To test whether the observed comigration of RAF1 and LSU is indeed due to a genuine interaction between the two proteins, we constructed an epitope-tagged version of RAF1 driven by a strong promoter (pJHL-RAF1S plasmid, see “Material and methods”) and transformed the ΔRBCS recipient strain. We recovered ΔRBCS; RAF1:Strep-TG transformants showing a three-fold overexpression of RAF1. An immunoprecipitation experiment from soluble extracts of one of these transformants and the ΔRBCS untagged control strain was then performed. After incubation with magnetic StrepTactin-coated agarose beads, the Strep-tagged RAF1 efficiently pulled down both tagged and untagged RAF1, as well as a significant part of LSU (Figure 6A). Thus we conclude that RAF1 and LSU are interacting in Chlamydomonas, as they do in land plants (Feiz et al., 2012). Moreover, the native and Strep-tagged RAF1 can oligomerize, either directly and/or through LSU. Further analysis of the soluble extracts isolated from the ΔRBCS; RAF1:Strep-TG strain and separated under native conditions (Figure 6B) revealed that the Strep-tagged RAF1 comigrates with the same LSU-containing complexes as those observed in Figure 5B. This confirms that co-immunoprecipitation of LSU and Strep-tagged RAF1 is not due merely to an artifact caused by RAF1 overexpression. Altogether these experiments show that (1) RAF1 genuinely interacts with LSU in Chlamydomonas, (2) this interaction is independent of the presence of SSU, and (3) it yields LSU-RAF1 complexes that accumulate in vivo, in agreement with reconstitution experiments performed with the recombinant cyanobacterial proteins (Hauser et al., 2015).
Figure 6.
RAF1 and LSU interact in Chlamydomonas. (A) Immunoblots showing RAF1 and LSU co-immunoprecipitation. A similar fraction of the input, unbound (UB), or bead-extracted (E) fraction from the immunoprecipitation of soluble extracts from either the ΔRBCS or ΔRBCS-RAF1:Strep-TG strains was separated on SDS-PAGE gel, together with a molecular weight ladder (L). The line separates non-contiguous lanes of the same gel with the same exposure. RAF1 and LSU were detected by immunoblots using specific antibodies. The anti-RAF1 antibody recognizes both the endogenous (lower band) and the overexpressed epitope-tagged RAF1 (upper band), which could be separated by this gel system. The anti-Rubisco antibody recognizes LSU as well as an unrelated cross-reacting band marked by a red asterisk. LSU is specifically pulled-down by coimmunoprecipitation of the strep-tagged RAF1 protein. We note that not all LSU is pulled down, which could reveal the LSU fraction not associated to RAF1. (B) Strep-tagged RAF1 is associated to LSU LMW and HMW complexes, as shown by immunoblot using the RAF1 antibody and Rubisco antibody sequentially after separation of soluble proteins from the ΔRBCS-RAF1:Strep-TG and ΔRBCS on a 4–16% native gel followed by a second dimension in denaturating condition (10% SDS-PAGE, 8M urea gel). LSU complexes (depicted by a square, cross, and circle as in Figure 5A) in the ΔRBCS strain or ΔRBCS-RAF1:Strep-TG are shown on the top. Migration of the Strep-tagged or native RAF1 and of LSU is indicated on the left. The remaining observed signals come from cross-reactions with the antibodies. Note that here RAF1-related signals were left saturated, in order to properly see LSU-related signals.
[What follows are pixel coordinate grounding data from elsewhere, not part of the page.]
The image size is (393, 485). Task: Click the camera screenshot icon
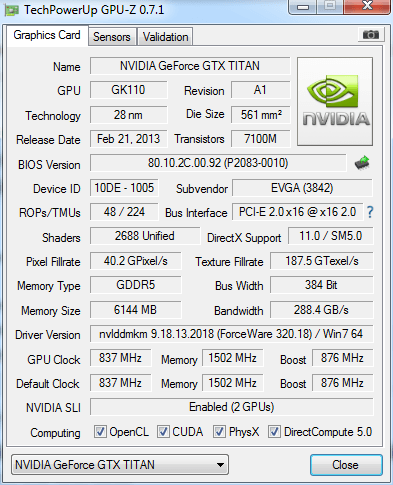[x=371, y=34]
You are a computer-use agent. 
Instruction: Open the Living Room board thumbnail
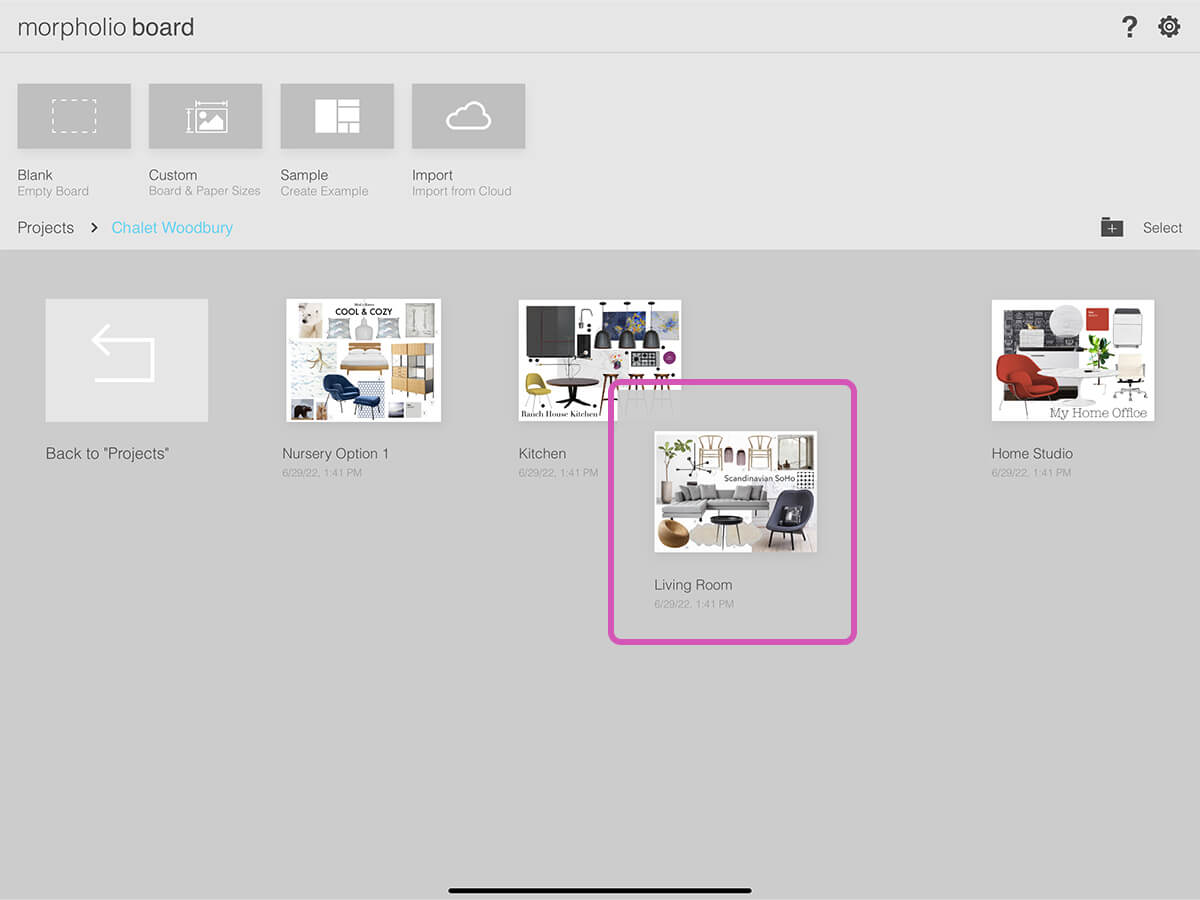[735, 491]
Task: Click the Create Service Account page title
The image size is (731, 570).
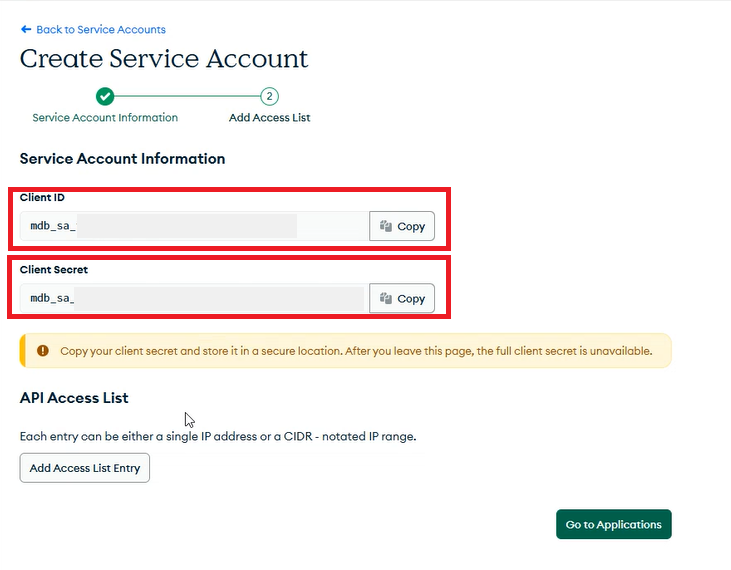Action: (x=164, y=59)
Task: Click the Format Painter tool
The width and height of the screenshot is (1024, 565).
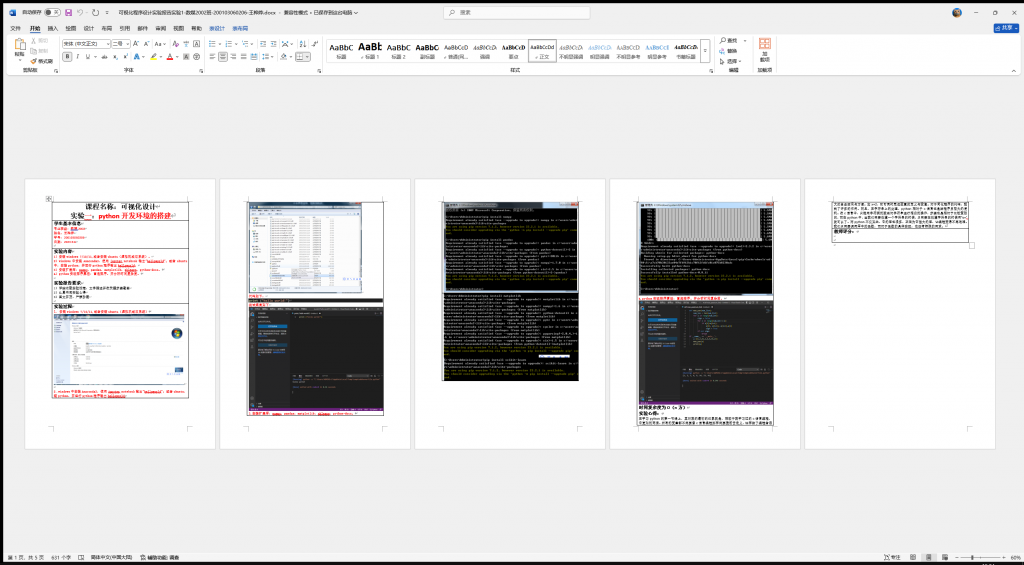Action: coord(42,61)
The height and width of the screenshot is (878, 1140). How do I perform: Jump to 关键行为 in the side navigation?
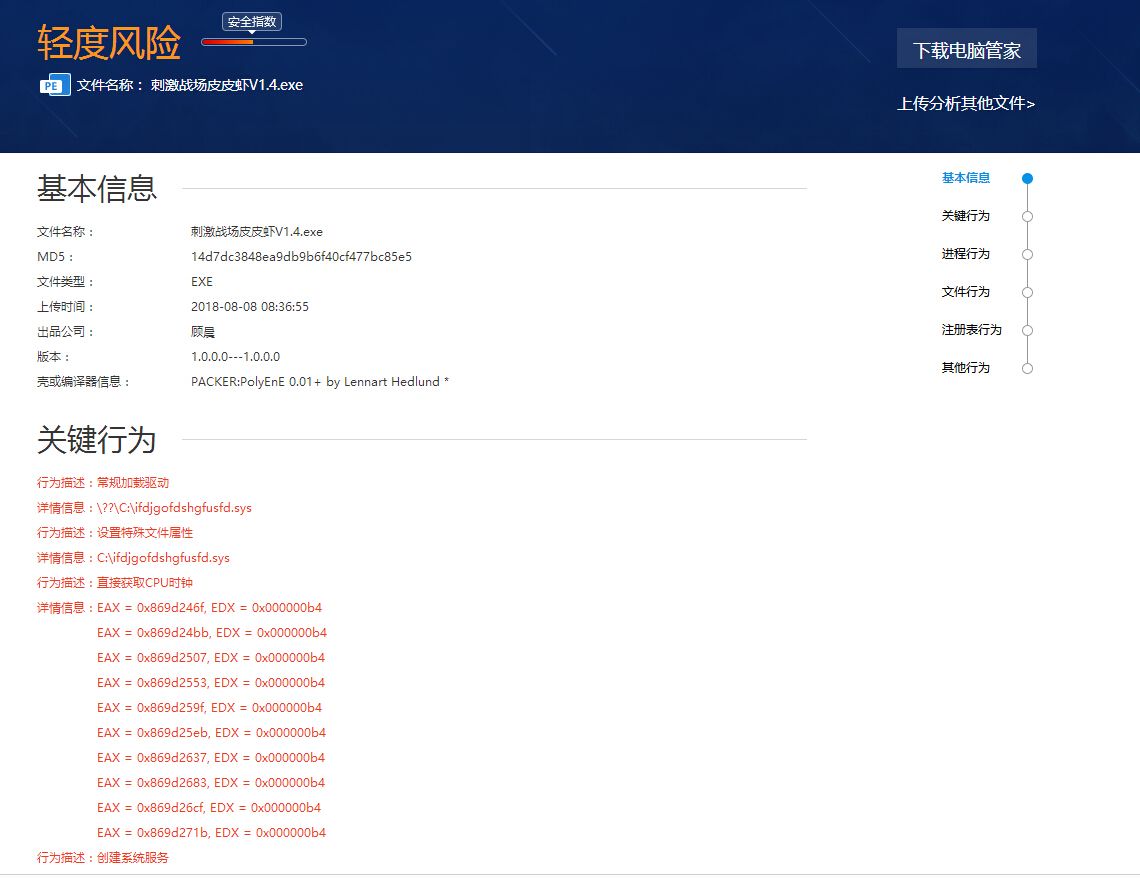(x=965, y=216)
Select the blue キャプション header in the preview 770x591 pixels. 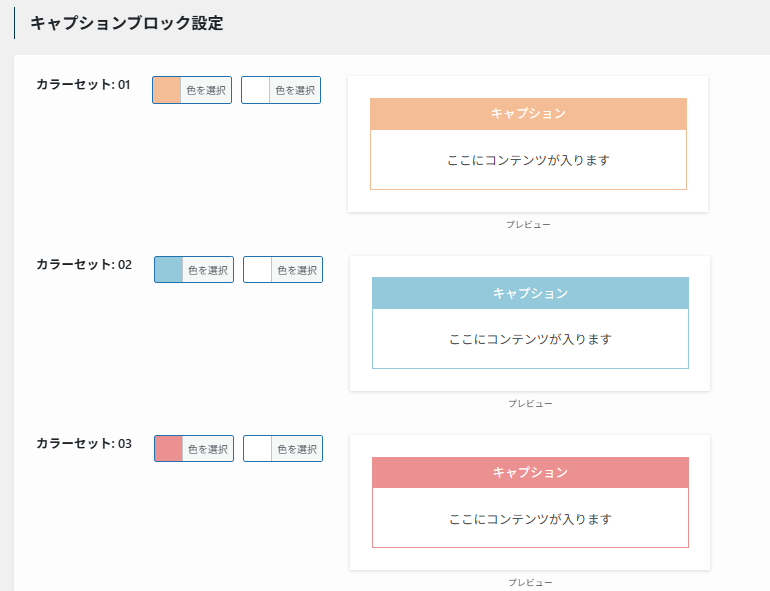click(530, 293)
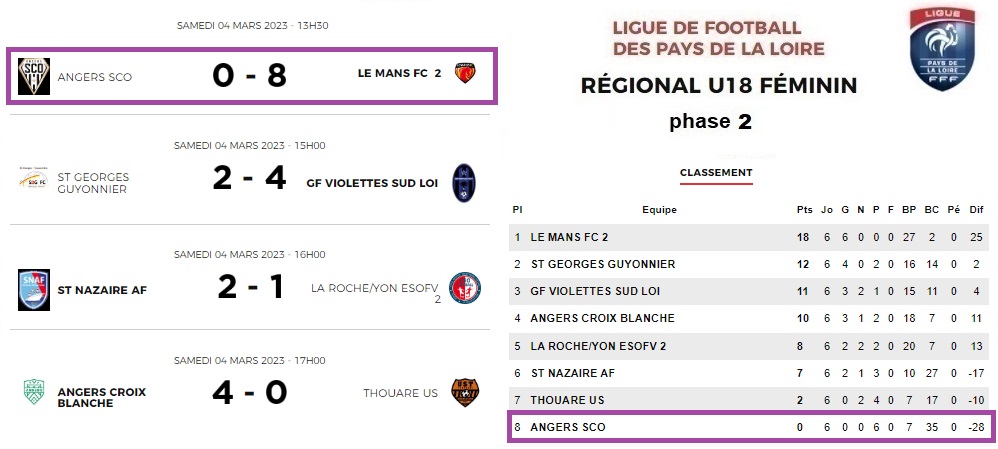The image size is (998, 449).
Task: Click the GF Violettes Sud Loi crest
Action: (464, 183)
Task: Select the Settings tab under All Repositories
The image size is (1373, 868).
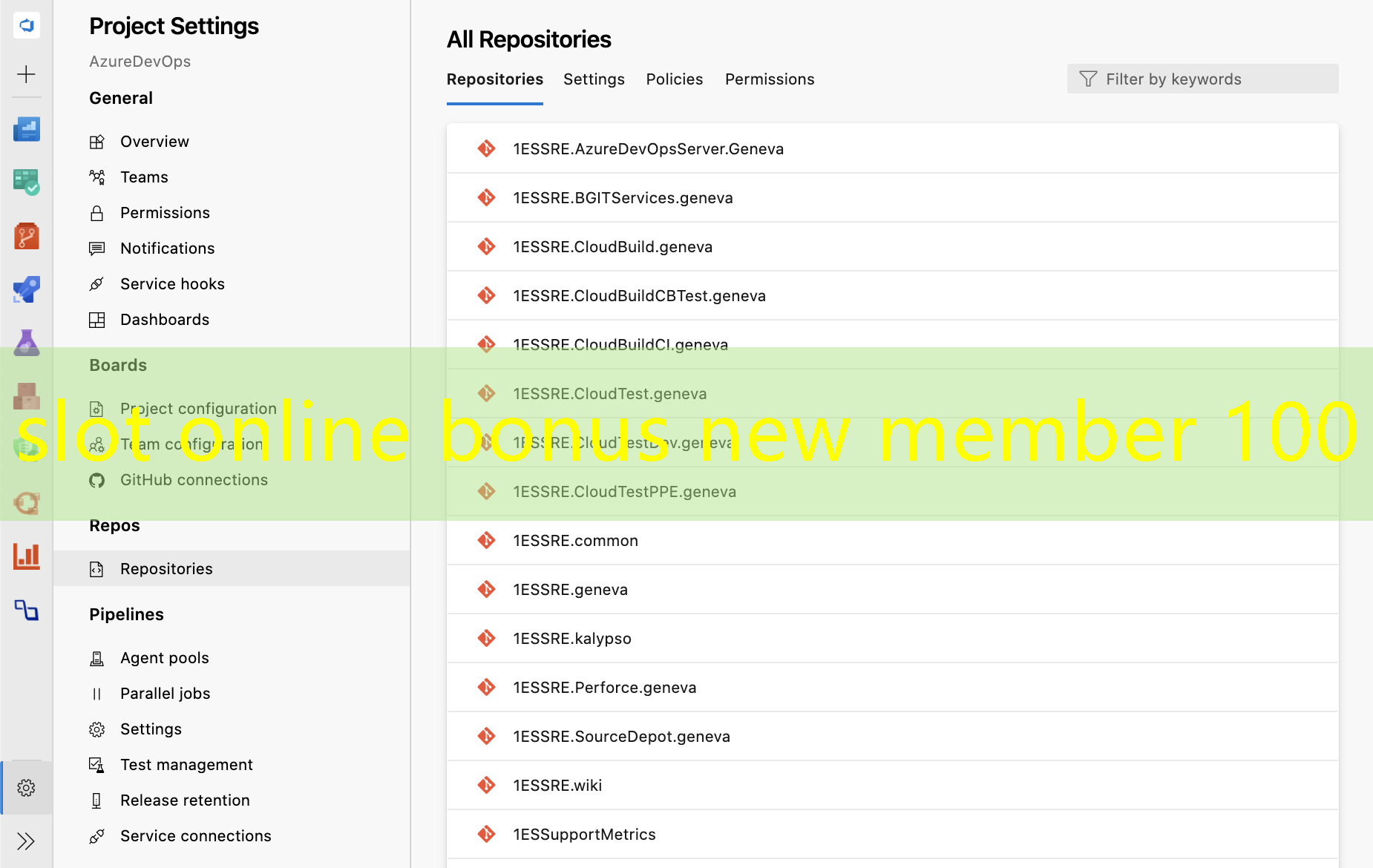Action: (594, 79)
We next wondered whether these LSU-RAF1 complexes form only in the absence of SSU, or if they can be found in the WT as well, as expected from assembly intermediates. Consistent with the similar accumulation of RAF1 observed in the WT, ΔRBCS, or ΔrbcL strains (Figure 7A), both the HMW- and LMW-LSU associated RAF1 signals present in the ΔRBCS extract disappeared in the ΔrbcL extract, while a new RAF1 signal was detected above the LMW-LSU position (Figure 7B). Once more, these observations argue for a genuine interaction of RAF1 with LSU in these two bands, instead of a mere co-migration. Notably, we did not observe LSU-free RAF1 in the absence of SSU (Figures 5B, 7B), neither as a monomer nor as dimer, the latter being the form observed in solution when recombinant cyanobacterial RAF1 is produced (Hauser et al., 2015; Xia et al., 2020). These observations, together with the immunoprecipitation data, indicate that RAF1 plays a role in LSU stabilization in Chlamydomonas as has been reported for cyanobacterial LSU in in vitro studies. We suspect that RAF1 likely interacts with the LSU dimer, and part of it remains associated with higher LSU oligomers in vivo. Interestingly, while the LSU-RAF1 dimer also accumulates in a WT background, the LSU-RAF1 HMW observed in ΔRBCS is no longer detected. Instead another RAF1 HMW oligomer, showing a different migration pattern, is observed (as indicated by a star in Figure 7). How this might relate to the Rubisco assembly process and CES autoregulation will be discussed further below.
Figure 7.
RAF1 oligomerization state in Rubisco mutants versus WT. (A) Immunoblot showing similar RAF1 content in rbcL or RBCS deletion mutants (ΔrbcL and ΔRBCS strains), and in WT, using antibodies directed against RAF1, Rubisco, and PsaD, as a loading control. Note that Rubisco accumulation was probed from a distinct membrane part obtained after the transfer of duplicated samples on the same gel. (B) Immunoblot of a 1D native PAGE of soluble extracts from ΔrbcL, ΔRBCS, and WT using RAF1 (left and middle panels) or Rubisco antibody (right panel), showing that RAF1 accumulates as an oligomer in the absence of LSU. RAF1-LSU complexes are indicated using the same symbols as in Figure 5. Note that the RAF1-LSU HMW complex found in the ΔRBCS is no longer detected in a WT background, whereas an additional low abundant RAF1 complex, indicated by a black star, is found. Red asterisks indicate antibody cross-reacting bands. (The left panel is a distinct experiment from the middle and right panels, which were separated on the same gel).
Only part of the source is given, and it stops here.